Rosamond Thalken, a doctoral student in the field of information science, presented “Rhetorical Performance in Supreme Court Opinions,” which uses text analysis to examine occurrences of collective and individual tones – or monologic voice – among U.S. Supreme Court Justices in more than 15,000 opinions from 1946 to present. Words that distinguish the monologic voice within this context would include “our,” “me,” “my,” “decision,” “opinion,” and many others. Among her findings, Thalken shows that changes in the monologic voice – from collective to individual tones or vice versa – often occur around the appointment of a new chief justice. She also finds that the Roberts Court – a conservative court led by Chief Justice John Roberts – uses less of the individualistic and collective tones, until an increase in the individualistic tone in the past two years.

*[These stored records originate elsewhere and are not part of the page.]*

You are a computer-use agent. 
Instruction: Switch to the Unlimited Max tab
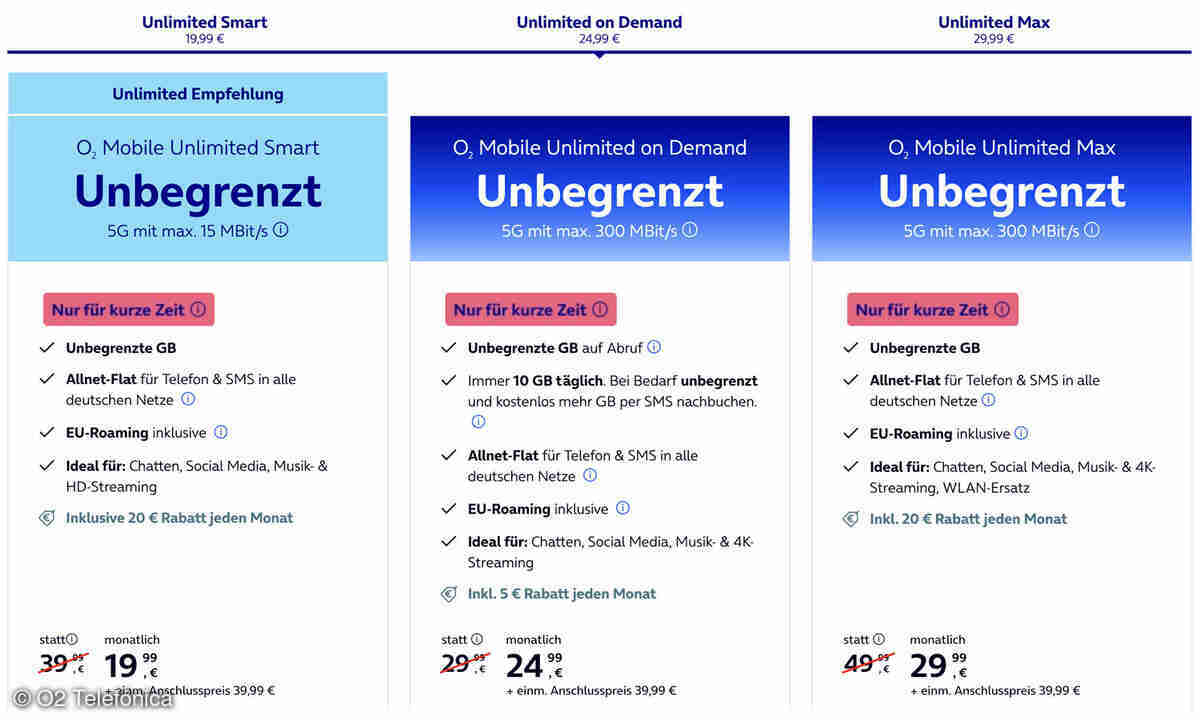(994, 29)
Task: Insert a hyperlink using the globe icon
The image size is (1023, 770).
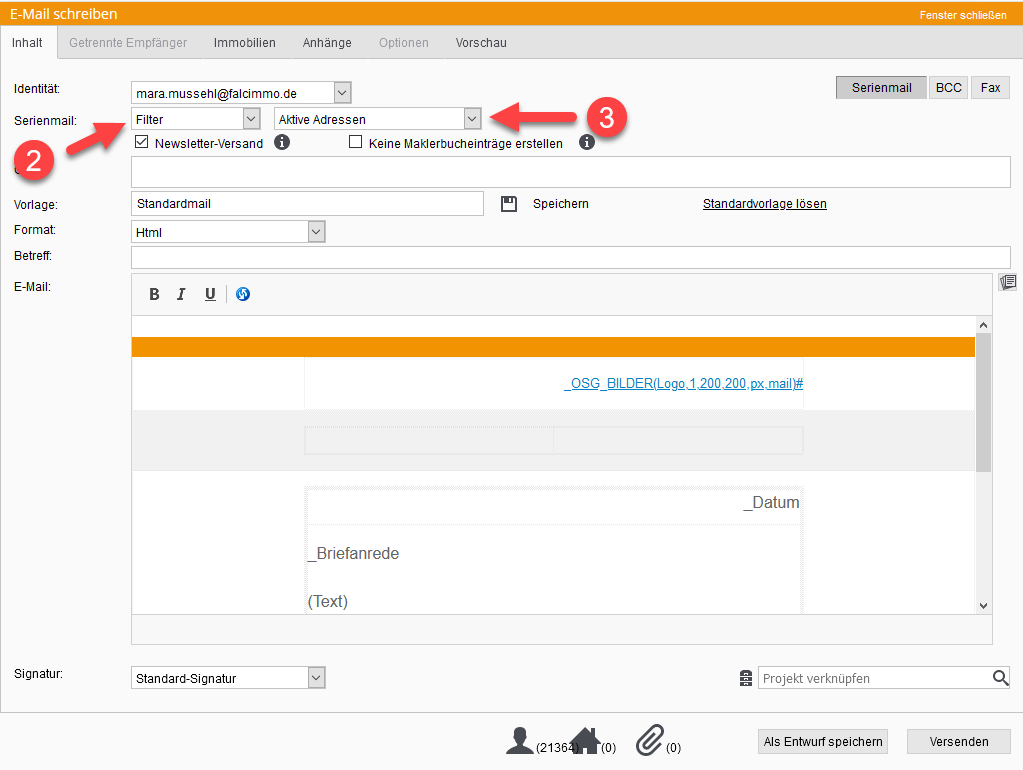Action: pyautogui.click(x=243, y=294)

Kate Donahue, a doctoral student in computer science, is doing research on models of fairness in federated learning, which is a form of distributed learning where multiple users or “agents” share their data to train a single, global artificial intelligence model. She has published two previous papers on federated learning and has another forthcoming work specifically on fairness.
Jason Cho, a doctoral student in the field of statistics and data science, hopes to use statistics to eventually design a pricing model for non-fungible tokens (NFTs), which are digital assets like images, video and music that are bought and sold online. He performed data analysis on eight highly valued NFT collections and discovered three challenges he intends to investigate further: price manipulation through a process called “swaps and wash trading,” price differentiation by token traits and severe volatility and illiquidity.

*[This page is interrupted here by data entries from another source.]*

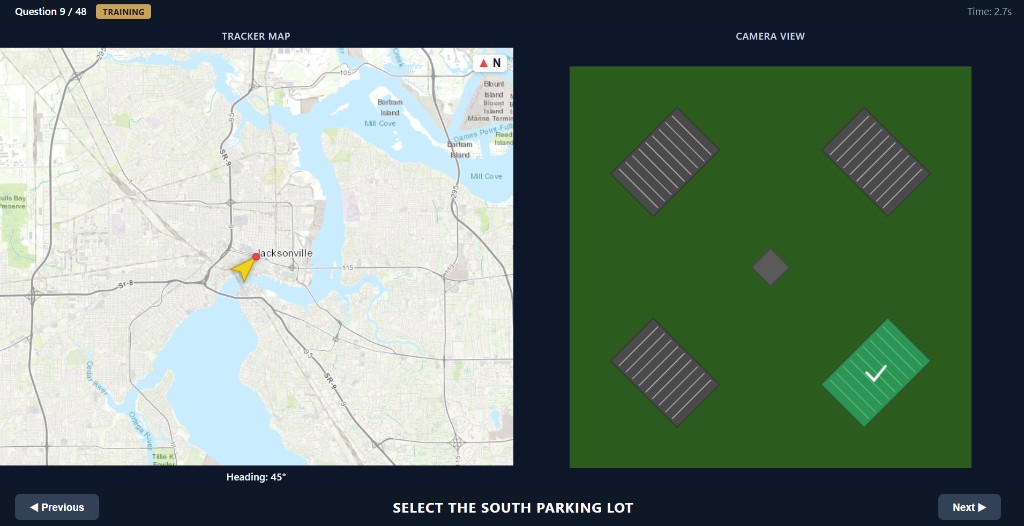
Task: Click the white checkmark on the green lot
Action: (x=876, y=373)
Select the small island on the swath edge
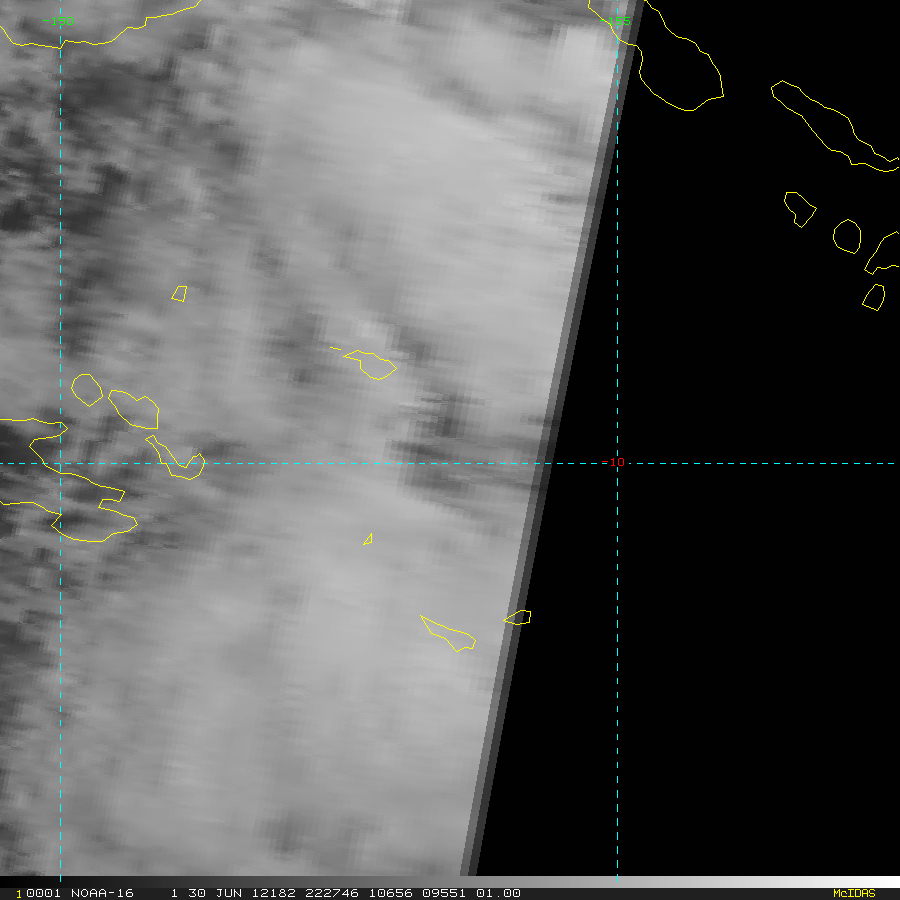Screen dimensions: 900x900 pos(518,617)
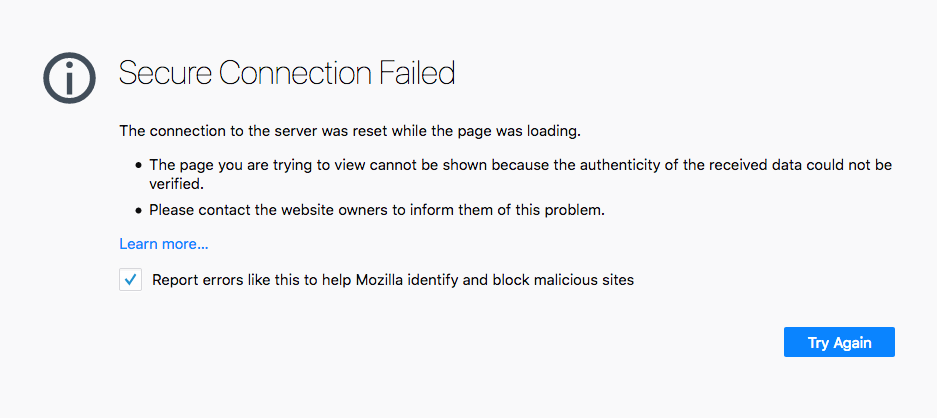Click the word 'Secure' in the heading

tap(166, 73)
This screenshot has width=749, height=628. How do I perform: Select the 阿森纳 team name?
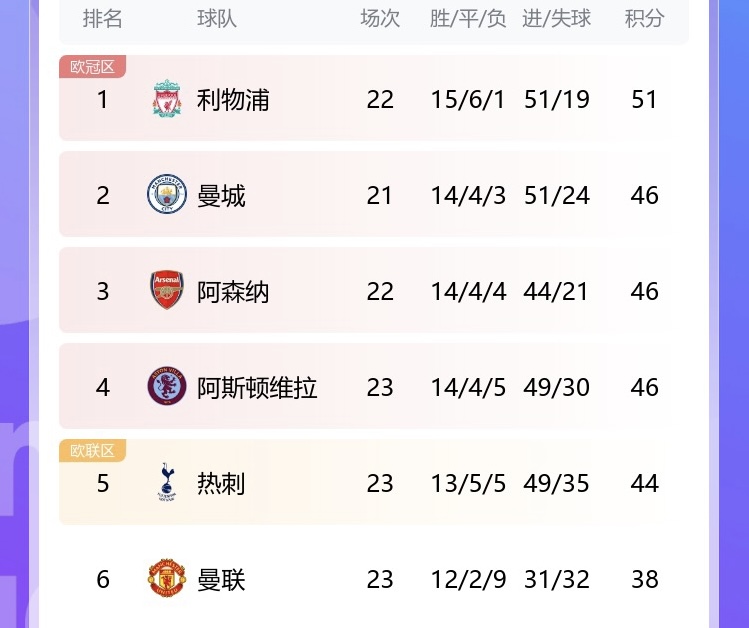click(x=233, y=292)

Mose Sakashita, a doctoral student in the field of information science, presented Robotic VRoxy, a project leveraging virtual reality and robotics to allow for smoother remote collaboration between teammates. Think Zoom, but with a VR headset that translates your movements to a physical robot that turns and shifts alongside your human collaborators. The idea, Mose said, is to capture the subtle wordless but vital cues of human communication that are easily lost in remote collaboration.
These and other student research projects highlight the bright future of Cornell Bowers CIS.
“One of our biggest opportunities to shape the future is through our students,” Bala said during the groundbreaking ceremony. “They are future leaders and innovators who will leave their own indelible mark on the world.”
Patricia Waldron and Lou DiPietro are writers for the Cornell Ann S. Bowers College of Computing and Information Science.